[paper]Watermark Stealing in Large Language Models
In this paper, identifying watermark stealing (WS) as a fundamental vulnerability of these schemes.
Titled "Watermark Stealing in Large Language Models," the paper by Nikola Jovanovi´c, Robin Staab, and Martin Vechev challenges the security of current watermarking schemes for Large Language Models (LLMs). LLM watermarking aims to embed a signal in AI-generated text to enable subsequent detection and attribution to the specific LLM. Despite promising initial research, the authors identify a fundamental vulnerability in these schemes—watermark stealing (WS). By querying the API of a watermarked LLM, attackers can reverse-engineer an approximate model of the watermark, enabling effective spoofing and scrubbing attacks. The authors propose the first automated watermark stealing algorithm and conduct a comprehensive study of spoofing and scrubbing attacks in realistic settings.
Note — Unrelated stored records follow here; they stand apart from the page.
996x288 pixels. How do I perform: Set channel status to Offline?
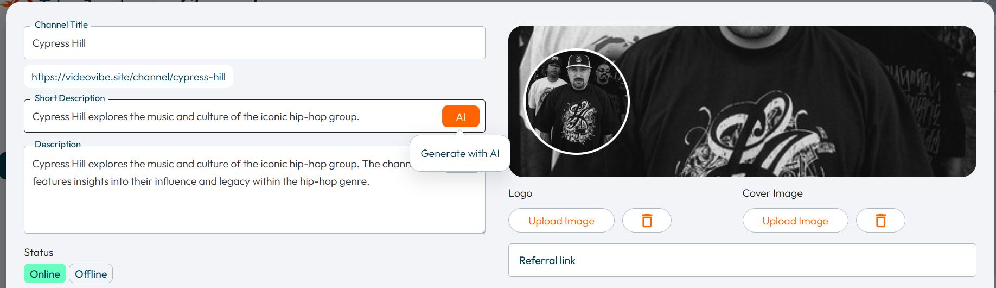(x=91, y=274)
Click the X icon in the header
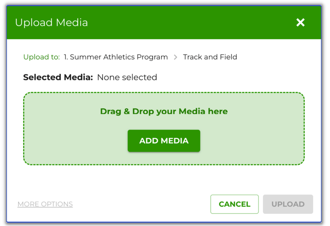The width and height of the screenshot is (330, 226). click(300, 22)
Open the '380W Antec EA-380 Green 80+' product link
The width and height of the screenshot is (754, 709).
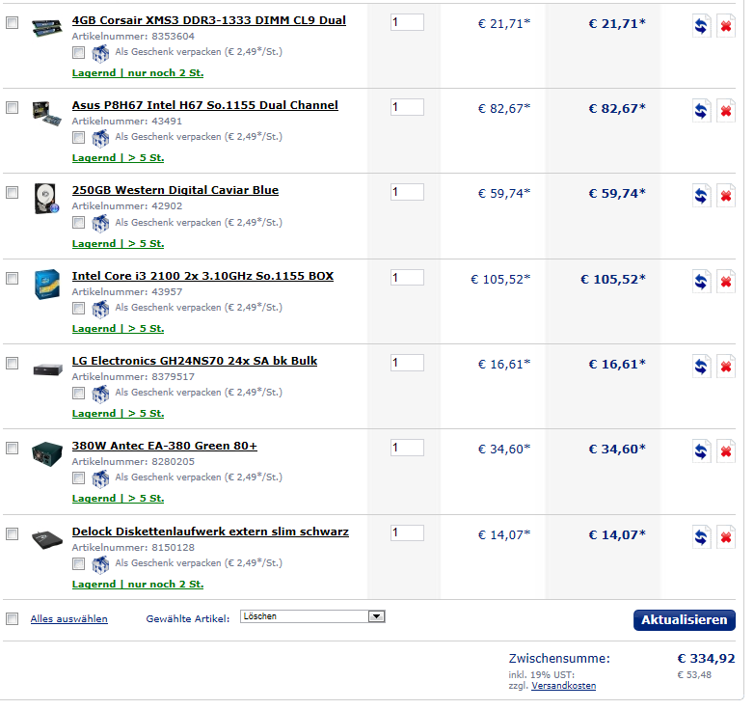[164, 446]
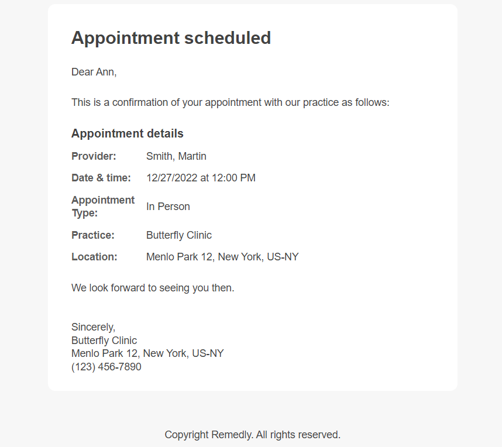The image size is (502, 447).
Task: Click the Location label
Action: pyautogui.click(x=94, y=257)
The study shows that attackers can spoof and scrub state-of-the-art watermarking schemes previously considered safe with an average success rate of over 80% for under $50. These findings challenge common beliefs about LLM watermarking and emphasize the need for more robust schemes. The authors also provide a link to all their code and additional examples for other researchers to reproduce and verify their findings.
The paper begins with an introduction to the background and importance of LLM watermarking, followed by a detailed description of the watermark stealing threat model, including how attackers can build an approximate model of the watermarking rules through API queries. The authors then present a novel watermark stealing algorithm and demonstrate how it can be applied in various attack scenarios. In the experimental evaluation section, the authors validate the effectiveness of their attack algorithm through multiple experiments, showing that attackers can successfully execute spoofing and scrubbing attacks with high success rates across different watermarking schemes and attack settings.
Finally, the paper discusses other research directions related to LLM watermarking and provides an outlook for future work. The authors believe that although LLM watermarking has positive societal implications in theory, actual deployments are far from mature. They suggest that future research should pay more attention to the threat of watermark stealing and develop truly robust watermarking schemes.